Your task - Resume the article on states' 2016 opioid policy measures, writing what follows its final sentence.

Passage provided -
States Implement Policy Measures in 2016 to Address Opioid Misuse

December 22, 2016|3:16 p.m.| KT Kramer

ASTHO tracked legislation across the 48 jurisdictions that held legislative sessions in 2016 to identify the actions policymakers are taking to protect public health. Opioid overdose deaths continue to rise in the United States, and according to CDC, 91 Americans die every day from an opioid overdose. This year, legislatures focused on finding effective solutions to this ongoing epidemic by adopting statutory and regulatory limits on opioid prescriptions and expanding safe syringe access programs.

Supply and Dosage Limits

States hope that placing dosage limits on opioid prescriptions for patients experiencing non-surgical, acute pain will help alleviate the overdose epidemic. Connecticut, Maine, Massachusetts, New York state, Pennsylvania, and Rhode Island enacted laws to limit the amount of opioids that can be prescribed, while Vermont and Arizona implemented similar supply and dosage limits through rulemaking and executive orders.

Massachusetts and New York state established a seven-day supply limit for initial opioid prescriptions, and Pennsylvania prohibited healthcare providers from prescribing more than seven days of opioids for patients who seek treatment in an emergency room or urgent care center, or who are under hospital observation. Additionally, Pennsylvania now prohibits providers from refilling opioid prescriptions in those locations.

Maine and Rhode Island both used a maximum morphine milligram equivalent (MME) as part of their approaches to limit the amount of opioids that can be prescribed. In Maine, the maximum is 100 MME per day, and there is a 30-day supply limit for chronic pain and a seven-day supply limit for acute pain. In Rhode Island, there is a 30 MME daily maximum and a 20 dose limit for initial opioid prescriptions for adults. States may make exceptions to the dosage limits for cancer care and treatment, palliative care, and hospice care. Maine also authorized the health department to identify other exceptions, and Pennsylvania allows exceptions when in the best medical judgment of the provider.

Supplied material -

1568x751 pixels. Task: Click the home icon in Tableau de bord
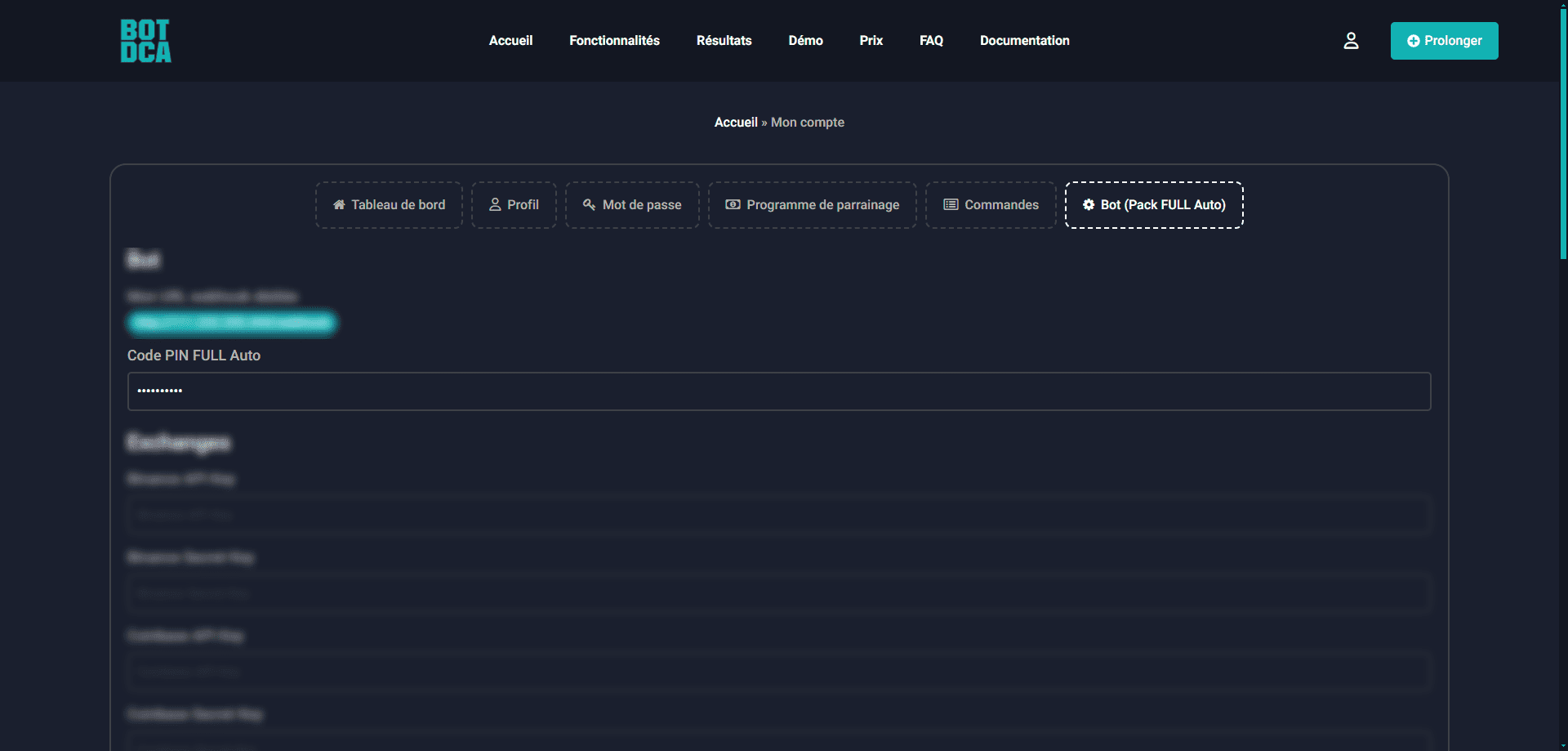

Result -
The Vermont Department of Health proposed a rule that establishes a 24 MME daily dose, with the length of the prescription varying based on the severity of the pain or condition being treated. For example, a minor or moderate injury will be treated with a three-day prescription, while a more severe injury will have a five- to seven-day prescription. While the rule prohibits opioid prescriptions in excess of 50 MME per day, providers can prescribe opioids in higher amounts or for longer durations if they document the medical rational in the patient’s record. Arizona’s governor signed an executive order to limit initial opioid prescriptions to seven days in the state’s Medicaid system and the state employee insurance program. Whether through legislative and regulatory measures, or executive actions, states can leverage a range of authorities and policy approaches to address opioid prescribing practices and guidelines.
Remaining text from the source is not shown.